WHAT TO WORK ON:
Reproduce word for word the line holding "The image size is (1419, 774)." and all lines after it in the data, through the end, leaving out pictures.

(Stored data entries)
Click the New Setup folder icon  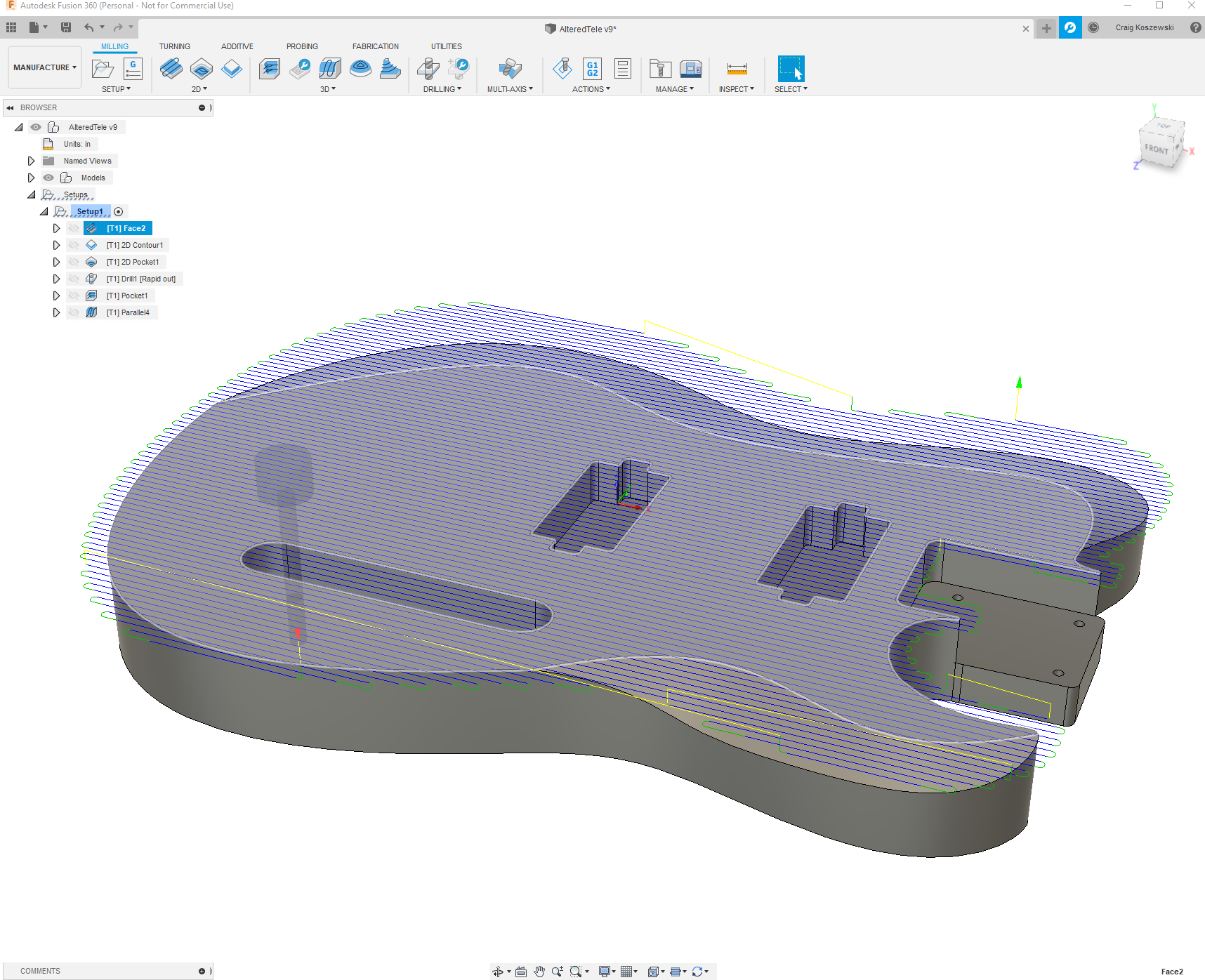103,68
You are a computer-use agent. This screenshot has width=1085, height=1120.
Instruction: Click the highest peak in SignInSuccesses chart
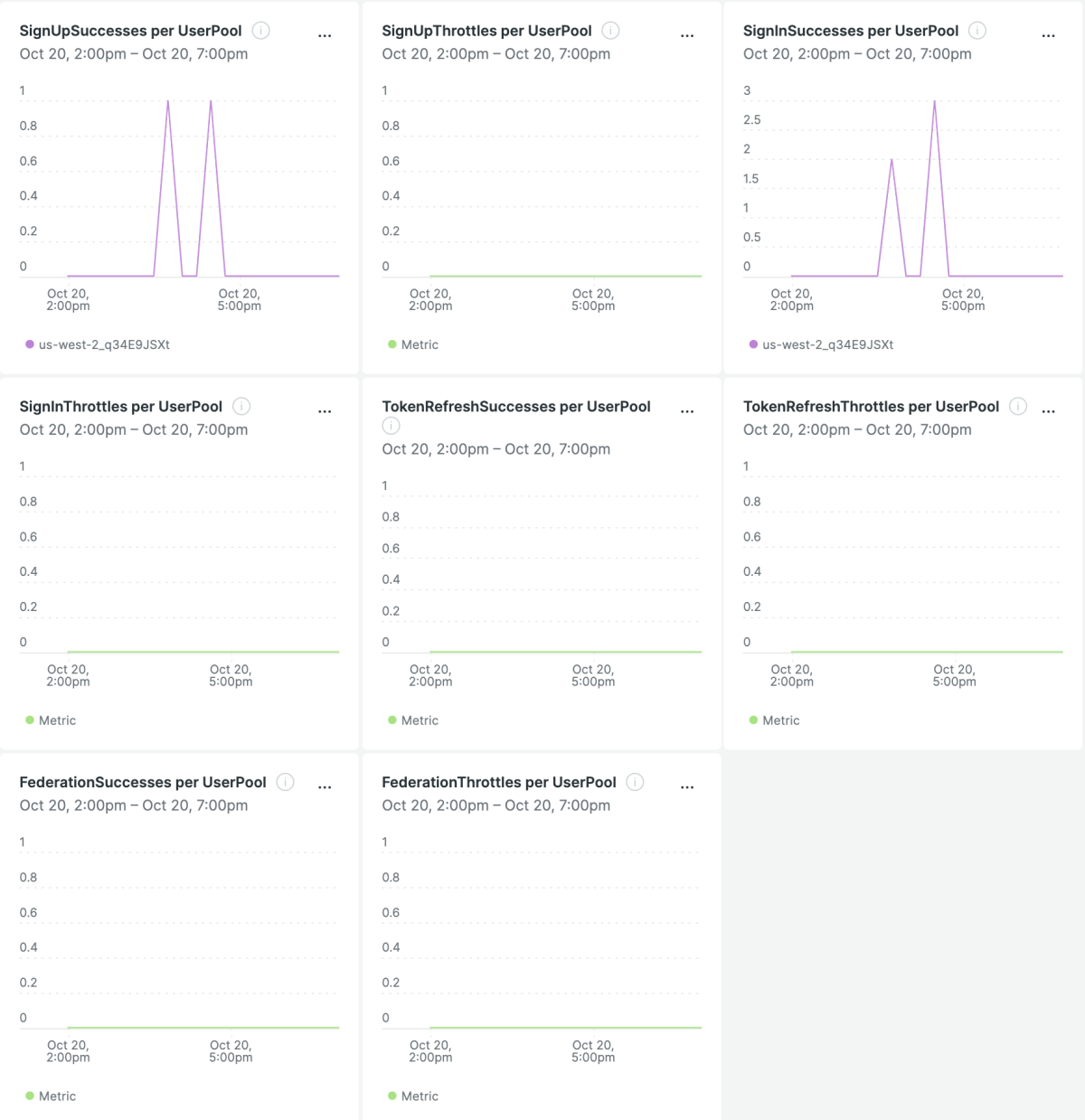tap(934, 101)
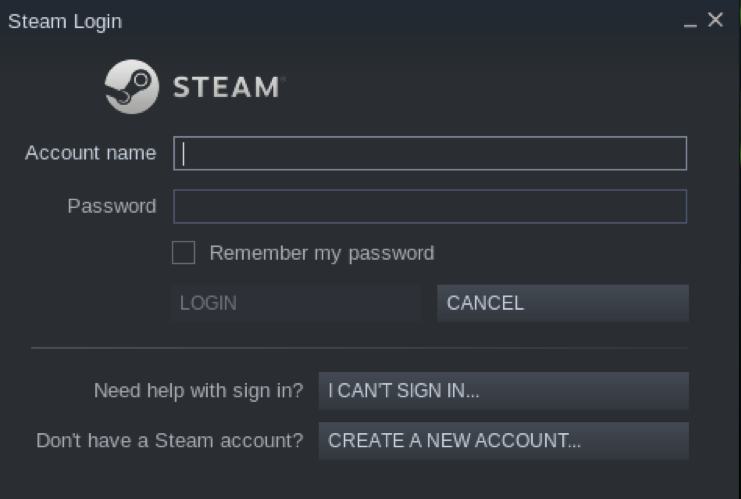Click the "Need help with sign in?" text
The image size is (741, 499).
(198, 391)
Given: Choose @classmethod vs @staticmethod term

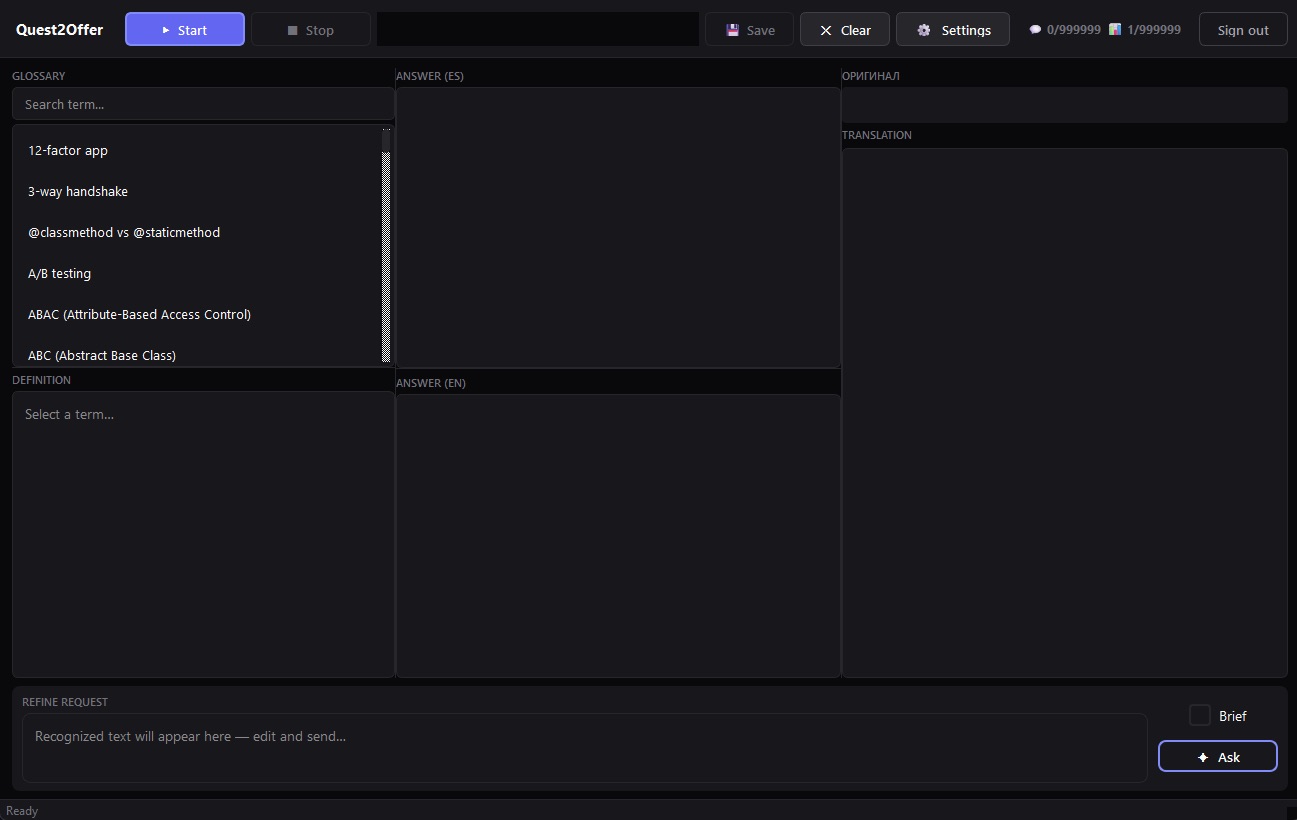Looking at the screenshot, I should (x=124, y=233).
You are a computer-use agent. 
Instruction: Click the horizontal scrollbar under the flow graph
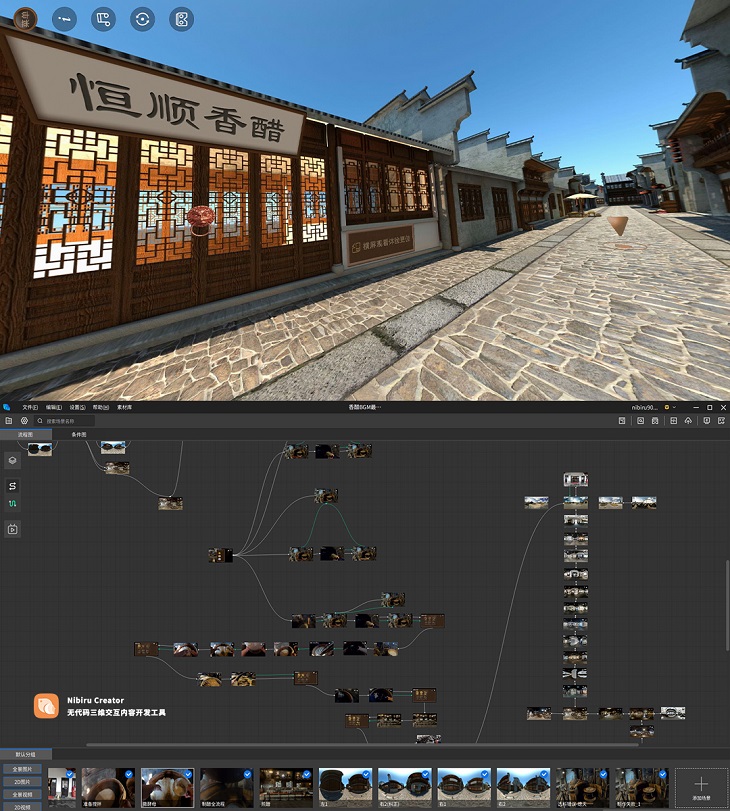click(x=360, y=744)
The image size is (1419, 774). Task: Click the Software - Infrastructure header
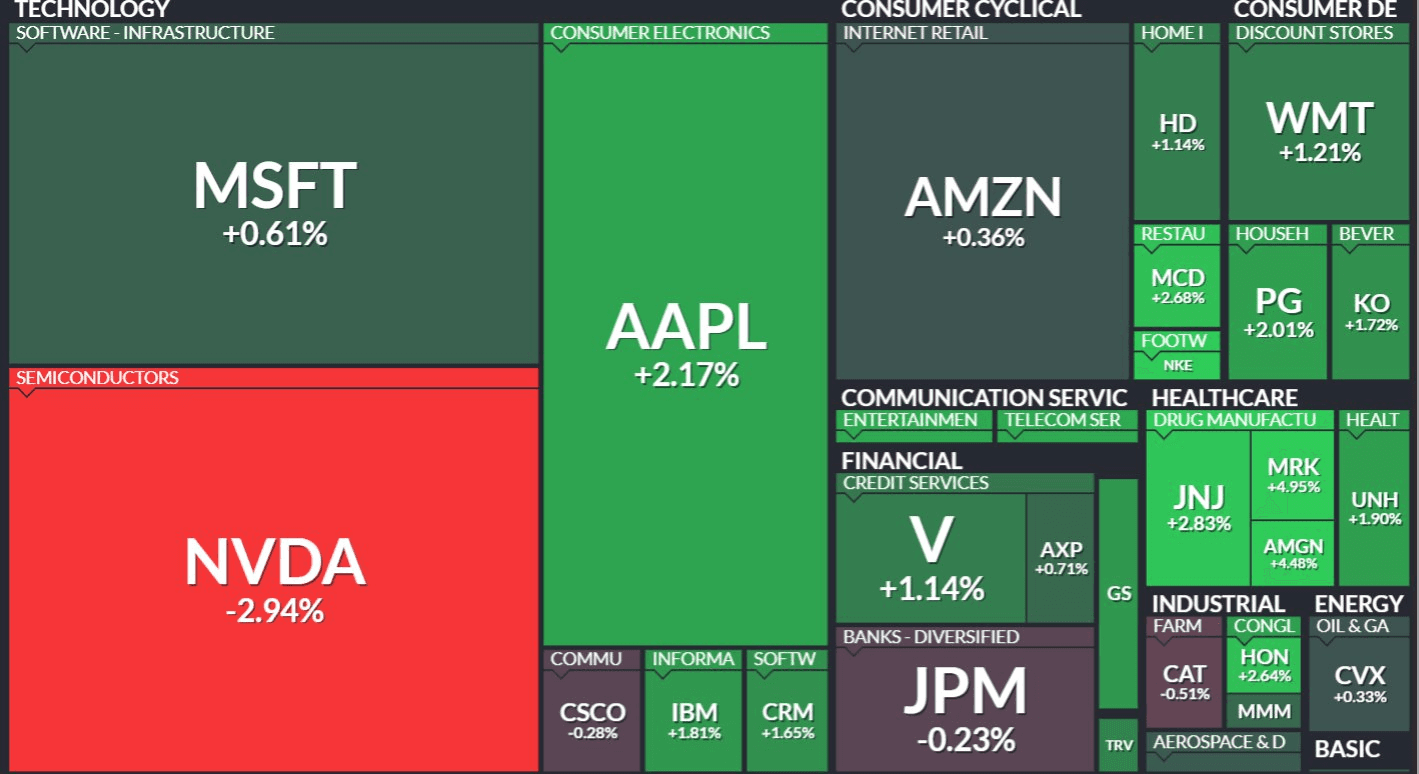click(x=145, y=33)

EXERCISE ANSWER:
The image size is (1419, 774). Task: Click the Software - Infrastructure header
click(x=145, y=33)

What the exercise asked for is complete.